[1] 🎈Simulation Schemes

For simulating competing risks (CR) data, we have to simulate event times and event types. Below are two schemes for simulation:

  1. First simulate event types, then simulate event times: This scheme simulates from a proportional subdistribution hazards (PSDH) model. It is implemented in ‘fastcmprsk’ R package (Fine and Gray 1999; Kawaguchi et al. 2019).

  2. First simulate event times, then simulate event types: This scheme simulates from a proportional cause-specific hazards (PCSH) model.

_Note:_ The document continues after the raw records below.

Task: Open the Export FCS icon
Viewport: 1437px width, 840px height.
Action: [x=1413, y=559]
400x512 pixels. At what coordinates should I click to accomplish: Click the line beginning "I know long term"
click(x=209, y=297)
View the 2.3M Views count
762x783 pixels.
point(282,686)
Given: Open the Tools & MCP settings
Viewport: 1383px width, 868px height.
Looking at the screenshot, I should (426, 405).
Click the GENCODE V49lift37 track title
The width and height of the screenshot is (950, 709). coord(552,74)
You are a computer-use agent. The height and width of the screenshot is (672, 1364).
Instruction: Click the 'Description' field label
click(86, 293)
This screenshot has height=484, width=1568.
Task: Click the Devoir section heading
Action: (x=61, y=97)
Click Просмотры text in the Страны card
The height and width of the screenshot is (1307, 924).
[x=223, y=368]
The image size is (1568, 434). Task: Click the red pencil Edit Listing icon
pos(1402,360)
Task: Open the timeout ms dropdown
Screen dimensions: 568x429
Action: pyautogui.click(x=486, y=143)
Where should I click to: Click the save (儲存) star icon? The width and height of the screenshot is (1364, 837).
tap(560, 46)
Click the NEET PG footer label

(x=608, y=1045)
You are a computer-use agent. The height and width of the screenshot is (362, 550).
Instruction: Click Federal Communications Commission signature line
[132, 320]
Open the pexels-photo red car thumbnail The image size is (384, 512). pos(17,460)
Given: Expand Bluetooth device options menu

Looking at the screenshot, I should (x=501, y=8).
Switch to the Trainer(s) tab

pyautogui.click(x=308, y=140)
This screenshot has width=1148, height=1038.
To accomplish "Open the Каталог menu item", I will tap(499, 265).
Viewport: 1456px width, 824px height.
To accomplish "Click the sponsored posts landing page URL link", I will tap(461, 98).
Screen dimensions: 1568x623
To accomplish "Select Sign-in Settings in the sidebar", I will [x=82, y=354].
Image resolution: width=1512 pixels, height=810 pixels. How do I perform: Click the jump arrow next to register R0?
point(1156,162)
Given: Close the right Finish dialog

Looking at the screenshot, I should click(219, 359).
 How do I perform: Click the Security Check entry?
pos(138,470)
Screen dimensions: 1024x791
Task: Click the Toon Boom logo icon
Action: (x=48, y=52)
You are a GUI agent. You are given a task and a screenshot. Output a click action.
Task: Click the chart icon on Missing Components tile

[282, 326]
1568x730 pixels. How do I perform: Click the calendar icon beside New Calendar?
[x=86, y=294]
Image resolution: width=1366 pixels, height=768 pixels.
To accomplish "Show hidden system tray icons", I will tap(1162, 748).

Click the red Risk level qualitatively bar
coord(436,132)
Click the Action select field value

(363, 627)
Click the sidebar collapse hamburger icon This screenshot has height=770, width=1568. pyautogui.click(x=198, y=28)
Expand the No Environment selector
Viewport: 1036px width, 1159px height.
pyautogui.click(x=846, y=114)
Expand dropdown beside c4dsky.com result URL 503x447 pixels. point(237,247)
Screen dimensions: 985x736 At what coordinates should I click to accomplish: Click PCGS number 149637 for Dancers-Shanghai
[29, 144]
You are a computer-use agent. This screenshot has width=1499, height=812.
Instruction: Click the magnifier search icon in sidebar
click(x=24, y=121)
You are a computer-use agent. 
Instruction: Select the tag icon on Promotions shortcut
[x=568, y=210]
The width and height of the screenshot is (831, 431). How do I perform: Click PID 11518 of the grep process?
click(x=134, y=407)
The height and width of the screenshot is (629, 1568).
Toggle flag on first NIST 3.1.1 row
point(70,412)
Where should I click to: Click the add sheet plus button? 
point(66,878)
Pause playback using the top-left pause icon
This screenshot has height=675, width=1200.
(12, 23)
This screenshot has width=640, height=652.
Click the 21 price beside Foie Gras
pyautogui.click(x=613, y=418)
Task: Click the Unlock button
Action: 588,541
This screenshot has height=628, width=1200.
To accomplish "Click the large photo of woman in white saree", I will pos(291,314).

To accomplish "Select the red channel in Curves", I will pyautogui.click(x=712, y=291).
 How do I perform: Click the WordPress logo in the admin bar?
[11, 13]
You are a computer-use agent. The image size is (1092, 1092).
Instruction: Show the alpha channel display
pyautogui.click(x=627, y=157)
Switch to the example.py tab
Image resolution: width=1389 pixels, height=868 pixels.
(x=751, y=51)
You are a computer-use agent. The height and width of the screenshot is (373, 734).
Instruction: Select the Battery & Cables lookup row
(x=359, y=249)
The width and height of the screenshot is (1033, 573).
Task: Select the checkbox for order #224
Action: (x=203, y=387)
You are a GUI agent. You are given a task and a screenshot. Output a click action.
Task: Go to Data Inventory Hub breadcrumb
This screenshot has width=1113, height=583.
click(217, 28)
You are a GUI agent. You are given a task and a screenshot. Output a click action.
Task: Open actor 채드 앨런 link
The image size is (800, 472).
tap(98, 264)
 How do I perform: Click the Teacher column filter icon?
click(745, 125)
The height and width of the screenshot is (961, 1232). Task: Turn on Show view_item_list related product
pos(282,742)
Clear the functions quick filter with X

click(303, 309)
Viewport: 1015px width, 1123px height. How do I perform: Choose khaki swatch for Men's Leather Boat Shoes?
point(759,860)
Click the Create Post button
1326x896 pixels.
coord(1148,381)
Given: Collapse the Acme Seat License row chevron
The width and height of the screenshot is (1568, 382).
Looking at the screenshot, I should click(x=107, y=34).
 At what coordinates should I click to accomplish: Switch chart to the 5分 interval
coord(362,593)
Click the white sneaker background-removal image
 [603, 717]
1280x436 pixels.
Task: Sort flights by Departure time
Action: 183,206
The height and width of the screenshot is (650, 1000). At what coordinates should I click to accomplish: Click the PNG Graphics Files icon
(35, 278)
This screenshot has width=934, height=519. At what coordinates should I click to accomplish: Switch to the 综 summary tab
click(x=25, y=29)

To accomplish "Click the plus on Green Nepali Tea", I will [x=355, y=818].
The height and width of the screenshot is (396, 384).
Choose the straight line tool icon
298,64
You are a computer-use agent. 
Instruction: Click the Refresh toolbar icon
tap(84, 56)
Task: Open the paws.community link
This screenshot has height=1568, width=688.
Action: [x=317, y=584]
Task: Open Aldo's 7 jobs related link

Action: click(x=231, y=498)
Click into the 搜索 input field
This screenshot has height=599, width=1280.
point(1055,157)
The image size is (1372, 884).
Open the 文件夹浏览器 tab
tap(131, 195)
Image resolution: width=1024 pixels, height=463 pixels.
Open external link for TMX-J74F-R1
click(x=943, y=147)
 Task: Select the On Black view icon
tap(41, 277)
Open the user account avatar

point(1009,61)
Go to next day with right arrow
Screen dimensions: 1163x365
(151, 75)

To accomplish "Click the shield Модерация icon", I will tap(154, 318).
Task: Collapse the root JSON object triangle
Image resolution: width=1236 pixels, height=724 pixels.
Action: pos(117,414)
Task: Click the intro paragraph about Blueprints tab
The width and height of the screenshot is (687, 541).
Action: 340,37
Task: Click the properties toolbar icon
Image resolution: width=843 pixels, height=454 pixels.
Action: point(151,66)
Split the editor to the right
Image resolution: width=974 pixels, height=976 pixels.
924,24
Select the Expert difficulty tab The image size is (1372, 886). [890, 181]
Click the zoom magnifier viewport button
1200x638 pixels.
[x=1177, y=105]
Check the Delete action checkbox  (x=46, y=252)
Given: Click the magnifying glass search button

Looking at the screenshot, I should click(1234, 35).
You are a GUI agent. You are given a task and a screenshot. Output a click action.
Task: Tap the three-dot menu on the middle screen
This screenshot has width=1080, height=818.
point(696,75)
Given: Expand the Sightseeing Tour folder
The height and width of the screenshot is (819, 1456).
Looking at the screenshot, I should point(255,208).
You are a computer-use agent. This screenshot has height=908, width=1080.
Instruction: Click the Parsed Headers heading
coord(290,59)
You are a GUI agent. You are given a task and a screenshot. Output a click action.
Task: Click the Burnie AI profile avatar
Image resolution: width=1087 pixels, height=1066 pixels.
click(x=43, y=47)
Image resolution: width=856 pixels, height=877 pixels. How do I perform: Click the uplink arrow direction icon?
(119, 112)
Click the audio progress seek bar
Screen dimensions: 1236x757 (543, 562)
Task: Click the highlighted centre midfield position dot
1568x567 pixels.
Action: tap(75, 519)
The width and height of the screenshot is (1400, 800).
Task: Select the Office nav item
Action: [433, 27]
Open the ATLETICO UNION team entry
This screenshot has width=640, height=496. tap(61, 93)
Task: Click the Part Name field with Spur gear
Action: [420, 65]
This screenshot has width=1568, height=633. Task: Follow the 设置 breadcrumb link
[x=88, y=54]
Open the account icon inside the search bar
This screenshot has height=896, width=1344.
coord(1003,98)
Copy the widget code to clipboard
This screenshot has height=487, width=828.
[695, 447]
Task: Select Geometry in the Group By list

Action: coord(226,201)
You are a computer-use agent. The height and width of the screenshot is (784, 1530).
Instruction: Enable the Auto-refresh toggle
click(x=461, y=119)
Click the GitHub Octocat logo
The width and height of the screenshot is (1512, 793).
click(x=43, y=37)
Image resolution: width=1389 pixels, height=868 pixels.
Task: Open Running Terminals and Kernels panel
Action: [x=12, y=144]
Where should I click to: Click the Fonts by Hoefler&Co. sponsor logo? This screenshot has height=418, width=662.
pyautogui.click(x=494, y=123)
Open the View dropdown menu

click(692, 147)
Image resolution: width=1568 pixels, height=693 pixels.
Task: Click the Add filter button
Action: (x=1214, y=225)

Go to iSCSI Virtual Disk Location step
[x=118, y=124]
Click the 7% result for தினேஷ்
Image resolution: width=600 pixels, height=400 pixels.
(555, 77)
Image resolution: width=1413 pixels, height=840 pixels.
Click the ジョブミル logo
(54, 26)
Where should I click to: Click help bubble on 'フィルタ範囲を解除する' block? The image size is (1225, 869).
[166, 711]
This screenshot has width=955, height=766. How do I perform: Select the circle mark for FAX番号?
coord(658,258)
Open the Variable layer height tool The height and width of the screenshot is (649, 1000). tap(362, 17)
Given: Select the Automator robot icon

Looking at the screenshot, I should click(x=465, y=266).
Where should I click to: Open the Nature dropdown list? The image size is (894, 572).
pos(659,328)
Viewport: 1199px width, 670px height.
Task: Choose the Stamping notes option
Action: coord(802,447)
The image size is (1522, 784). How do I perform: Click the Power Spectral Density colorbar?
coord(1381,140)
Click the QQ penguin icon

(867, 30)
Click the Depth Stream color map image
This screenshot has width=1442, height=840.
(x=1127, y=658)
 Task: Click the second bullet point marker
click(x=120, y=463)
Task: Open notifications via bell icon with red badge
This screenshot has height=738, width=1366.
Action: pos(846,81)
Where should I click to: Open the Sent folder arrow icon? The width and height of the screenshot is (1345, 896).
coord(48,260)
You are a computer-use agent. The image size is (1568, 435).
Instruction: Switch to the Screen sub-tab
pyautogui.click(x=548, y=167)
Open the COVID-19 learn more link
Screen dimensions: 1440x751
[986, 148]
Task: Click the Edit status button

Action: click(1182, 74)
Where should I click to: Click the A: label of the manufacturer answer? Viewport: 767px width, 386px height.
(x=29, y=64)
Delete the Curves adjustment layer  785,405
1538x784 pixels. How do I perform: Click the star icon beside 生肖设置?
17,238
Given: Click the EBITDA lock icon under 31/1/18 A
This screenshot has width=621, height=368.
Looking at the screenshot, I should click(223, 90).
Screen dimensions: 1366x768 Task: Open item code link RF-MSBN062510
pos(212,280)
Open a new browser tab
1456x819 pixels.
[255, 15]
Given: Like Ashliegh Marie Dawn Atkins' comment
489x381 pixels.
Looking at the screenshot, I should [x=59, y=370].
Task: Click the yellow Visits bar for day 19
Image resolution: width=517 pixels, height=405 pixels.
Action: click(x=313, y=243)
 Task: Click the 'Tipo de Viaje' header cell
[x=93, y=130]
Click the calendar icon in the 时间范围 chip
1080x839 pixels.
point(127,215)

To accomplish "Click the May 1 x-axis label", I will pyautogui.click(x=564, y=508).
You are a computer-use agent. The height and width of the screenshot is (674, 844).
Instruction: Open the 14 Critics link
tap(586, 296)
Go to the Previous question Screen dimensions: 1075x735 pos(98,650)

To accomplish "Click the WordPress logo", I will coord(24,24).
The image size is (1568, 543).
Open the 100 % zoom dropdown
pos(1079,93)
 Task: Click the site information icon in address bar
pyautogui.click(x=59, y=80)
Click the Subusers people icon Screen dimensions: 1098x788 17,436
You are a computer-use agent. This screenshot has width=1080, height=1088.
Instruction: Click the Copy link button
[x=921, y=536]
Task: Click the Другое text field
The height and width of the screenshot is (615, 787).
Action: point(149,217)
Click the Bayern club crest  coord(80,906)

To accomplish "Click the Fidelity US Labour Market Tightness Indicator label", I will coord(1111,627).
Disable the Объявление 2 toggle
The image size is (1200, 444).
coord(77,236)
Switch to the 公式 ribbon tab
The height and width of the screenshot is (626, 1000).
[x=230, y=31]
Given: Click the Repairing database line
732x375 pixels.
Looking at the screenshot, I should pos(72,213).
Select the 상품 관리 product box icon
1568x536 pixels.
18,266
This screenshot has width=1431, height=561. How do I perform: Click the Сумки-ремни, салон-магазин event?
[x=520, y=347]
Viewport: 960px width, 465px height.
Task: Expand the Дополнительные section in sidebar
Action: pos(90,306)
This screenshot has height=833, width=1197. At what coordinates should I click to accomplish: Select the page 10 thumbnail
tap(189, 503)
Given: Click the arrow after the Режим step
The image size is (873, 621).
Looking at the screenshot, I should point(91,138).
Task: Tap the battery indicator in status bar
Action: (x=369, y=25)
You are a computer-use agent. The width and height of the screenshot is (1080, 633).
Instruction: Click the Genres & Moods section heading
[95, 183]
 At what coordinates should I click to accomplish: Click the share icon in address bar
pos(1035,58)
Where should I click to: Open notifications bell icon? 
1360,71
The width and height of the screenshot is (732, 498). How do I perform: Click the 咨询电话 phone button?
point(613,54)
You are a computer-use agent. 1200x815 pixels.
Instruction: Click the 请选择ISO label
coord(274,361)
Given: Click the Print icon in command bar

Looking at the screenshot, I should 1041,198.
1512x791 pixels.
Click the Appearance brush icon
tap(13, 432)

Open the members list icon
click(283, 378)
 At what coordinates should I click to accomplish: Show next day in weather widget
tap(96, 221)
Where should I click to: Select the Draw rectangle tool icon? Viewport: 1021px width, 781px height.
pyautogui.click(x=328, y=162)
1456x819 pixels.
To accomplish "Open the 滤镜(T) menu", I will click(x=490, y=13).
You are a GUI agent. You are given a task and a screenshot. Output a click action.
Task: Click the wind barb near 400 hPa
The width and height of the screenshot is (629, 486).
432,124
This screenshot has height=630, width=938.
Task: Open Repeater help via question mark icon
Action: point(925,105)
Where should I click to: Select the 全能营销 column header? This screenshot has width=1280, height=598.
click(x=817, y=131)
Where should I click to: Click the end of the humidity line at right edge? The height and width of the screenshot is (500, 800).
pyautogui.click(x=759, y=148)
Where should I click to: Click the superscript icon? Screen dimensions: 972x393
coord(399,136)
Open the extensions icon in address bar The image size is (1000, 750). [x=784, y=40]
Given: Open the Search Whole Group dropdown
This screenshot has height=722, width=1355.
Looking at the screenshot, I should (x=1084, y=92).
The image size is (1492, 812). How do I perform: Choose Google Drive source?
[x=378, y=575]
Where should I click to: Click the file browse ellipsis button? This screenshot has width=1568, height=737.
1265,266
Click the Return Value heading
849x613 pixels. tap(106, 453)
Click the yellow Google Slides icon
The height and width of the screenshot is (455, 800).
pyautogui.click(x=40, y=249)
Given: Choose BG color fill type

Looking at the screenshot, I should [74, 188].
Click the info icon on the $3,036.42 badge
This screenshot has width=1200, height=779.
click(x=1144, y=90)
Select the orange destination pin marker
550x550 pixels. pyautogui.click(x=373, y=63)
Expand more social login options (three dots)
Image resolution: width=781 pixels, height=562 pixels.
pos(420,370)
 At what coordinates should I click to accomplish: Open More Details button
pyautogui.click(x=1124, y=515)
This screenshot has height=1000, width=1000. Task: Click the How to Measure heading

It is implemented in ‘survsim’ R package (Beyersmann et al. 2009; Moriña and Navarro 2017).



[2] 🎈Simulation Example

[2.1] 🎈🎈User-chosen parameters and covariates

rm(list=ls())
n = 100 # number of samples to be generated
J = 2   # number of competing events
X = matrix( rnorm(n*3), ncol=3, dimnames = list(c(),c("X1","X2","X3")) ) # cova-
        #riate matrix with 3 covariates X1, X2, X3
beta1 = c(log(2.5),log(2),-log(2)) # effect of the covariates on event 1
beta2 = c(0,0,-log(1.2)) # effect of the covariates on event 2

X[1:6,]
##               X1         X2           X3
## [1,]  0.70348073 -0.8579075 -0.001157996
## [2,] -0.36981807 -0.4065081 -1.123856052
## [3,]  0.23529715 -0.3591893  0.096325460
## [4,] -0.06014776  0.1165779 -1.181138932
## [5,]  1.80348941  1.0329221  0.440373011
## [6,] -0.66629612 -0.3824985 -0.618692255



[2.2] 🎈🎈CR data simulation using PSDH (limited to two causes)

# ⭕️ Load source 

source("source/simulateTwoCauseFineGrayModel1.R") # an extension of fastcmprsk::simulateTwoCauseFineGrayModel()
#library(fastcmprsk)

# arguments of simulateTwoCauseFineGrayModel1() function
#
# nobs = number of samples to be generated
# beta1 = effect of the covariates on event 1
# beta2 = effect of the covariates on event 2
# X = covariate matrix
# dist.cens = censoring distribution, can be "llogistic", "weibull", "lnorm", "unif"
# beta0.cens = shape/first parameter of the censoring distribution
# anc.cens = scale/second parameter of the censoring distribution
# p = prevalence when all X's are zero
# returnX = whether X should be returned 

# ⭕️ Simulate data with varying censoring distribution and prevalence 

dist.cens.vec = c("llogistic", "weibull", "lnorm", "unif") # varying censoring distribution
beta0.cens.vec = c(0, 0.1, 0.2, 0.3) # varying censoring distribution params
anc.cens.vec = c(1, 1.1, 1.2, 1.3) # varying censoring distribution params
prev_0.vec = c(0.05, 0.03, 0.01) # varying prevalence

data = list() # will hold 4x4x4x3 = 192 simulated datasets

for(i in seq(dist.cens.vec))
for(j in seq(beta0.cens.vec))
for(k in seq(anc.cens.vec))
for(l in seq(prev_0.vec))
{
    d = simulateTwoCauseFineGrayModel1(nobs = n, beta1 = beta1, beta2 = beta2, X = X, 
    dist.cens = dist.cens.vec[i], beta0.cens = beta0.cens.vec[j], anc.cens = anc.cens.vec[k],
    p = prev_0.vec[l], returnX = F)
    auxdata = data.frame( cause = d$fstatus, time = d$ftime )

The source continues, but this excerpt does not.